The Development of the Concept of Electroluminescence
The concept of electroluminescence lies at the heart of the development of LED lights. In 1907, Henry Joseph Round observed this phenomenon in Silicon Carbide. However, the yellow light emitted was too faint to be of any real use. No further research was conducted into this phenomenon then. In 1920, Bernhard Gudden and Robert Wichard Pohl used Zinc Sulphide with Copper to replicate the phenomenon.
But once again, the light emitted by this material was too faint to be of any practical use. Research was again stopped on this phenomenon. The term “electroluminescence” was coined by George Destriau in 1936 when he published a report on the phenomenon of light being produced by Zinc Sulphide powder when electric current was conducted through it.
The First Light-Emitting Diode with Practical Use
In 1961, Robert Biard and Gary Pittman invented an infra-red LED while they were working for Texas Instruments. However, this light did not have any practical use because it was invisible to human beings. This was an accidental invention because Biard and Pittman were actually working on a laser diode.
Experimenting with the use of the semiconductor Gallium Arsenide that had started during the 1950s subsequently led to the development of the very first LED with practical use. In 1962, Nick Holonyak, Jr. invented the first LED that could produce visible red light. He invented these red diodes while he was employed with General Electric. For his achievement, Holonyak has earned the title of “Father of the Light-Emitting Diode.”
Experimentation with the type of semiconductor that could produce more efficient LEDs continued throughout the 1960s. In the early years of this decade, LEDs were made using Gallium Arsenide Phosphide on a Gallium Arsenide substrate. Using Gallium Phosphide as the substrate increased the efficiency of the lights and brighter red LEDs came into being. Soon afterwards, orange LEDs began to be produced.
In 1972, M. George Craford of the Monsanto Company used two Gallium Phosphide chips—one red and one green—to make LEDs that emitted a pale yellow light. Incidentally, Monsanto Company is the first company to produce LED lights on a large scale and for mass consumption. Craford also invented an LED that emitted about ten times brighter light than Holonyak’s version.
During the mid-1970s, scientists started using only Gallium Phosphide to make LEDs that emitted a pale green light. These experiments resulted in improved versions of LEDs by the end of the decade. These LEDs could produce pure green light.
The use of LED lights became popular during this decade when Fairchild Optoelectronics began to produce low-cost devices.
The First Generation of Super-Bright LEDs
Continuous and intensive research and development work into the LED technology led to the development of the first generation of super-bright red, yellow, and green LEDs in the early years of the 1980s. In the early 1990s, scientists experimented with Indium Gallium Aluminum Phosphide as the semiconductor material to produce ultra-bright orange-red, orange, green, and yellow LEDs.

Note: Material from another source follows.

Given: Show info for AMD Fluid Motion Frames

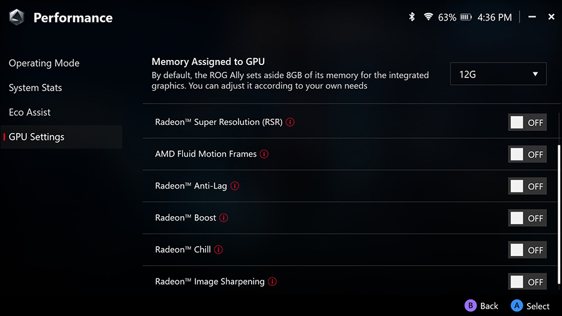Looking at the screenshot, I should tap(264, 154).
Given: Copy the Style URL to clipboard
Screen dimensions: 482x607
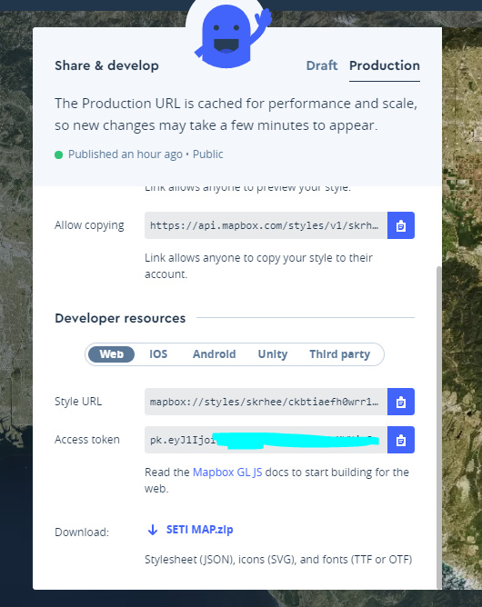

In 1994, Shuji Nakamura invented the ultra-bright blue LEDs using Gallium Nitride and just afterwards, high-intensity blue and green LEDs were developed using Indium Gallium Nitride. These ultra-bright blue LEDs led the foundation for the development of cost-efficient and supremely functional white LED lights that are now commonly installed in commercial and manufacturing spaces, as shown in the image below. Scientists discovered that by coating the blue light-emitting chip with fluorescent phosphors, the diode could be made to emit bright white light.
The results produced by the white LEDs were impressive, and the U.S. Department of Energy encouraged the development of the white LED technology keeping in mind the needs of business owners to light up their commercial spaces with cost-efficient solutions. The result is that today’s LEDs lights are six to seven times more efficient than the traditional incandescent bulbs. The LED lights use an impressive 80 percent less energy and last 25 times longer as well than their incandescent counterparts. They are also cost-efficient to be installed on a large scale.
Meanwhile, research into LED technology continues. There are right now LEDs that emit pure violet and even ultra-violet “black” light. The increased energy efficiency of LED lights has prompted business owners to use these on a large scale in their offices, industrial operations, and commercial developments to invoke more cost savings.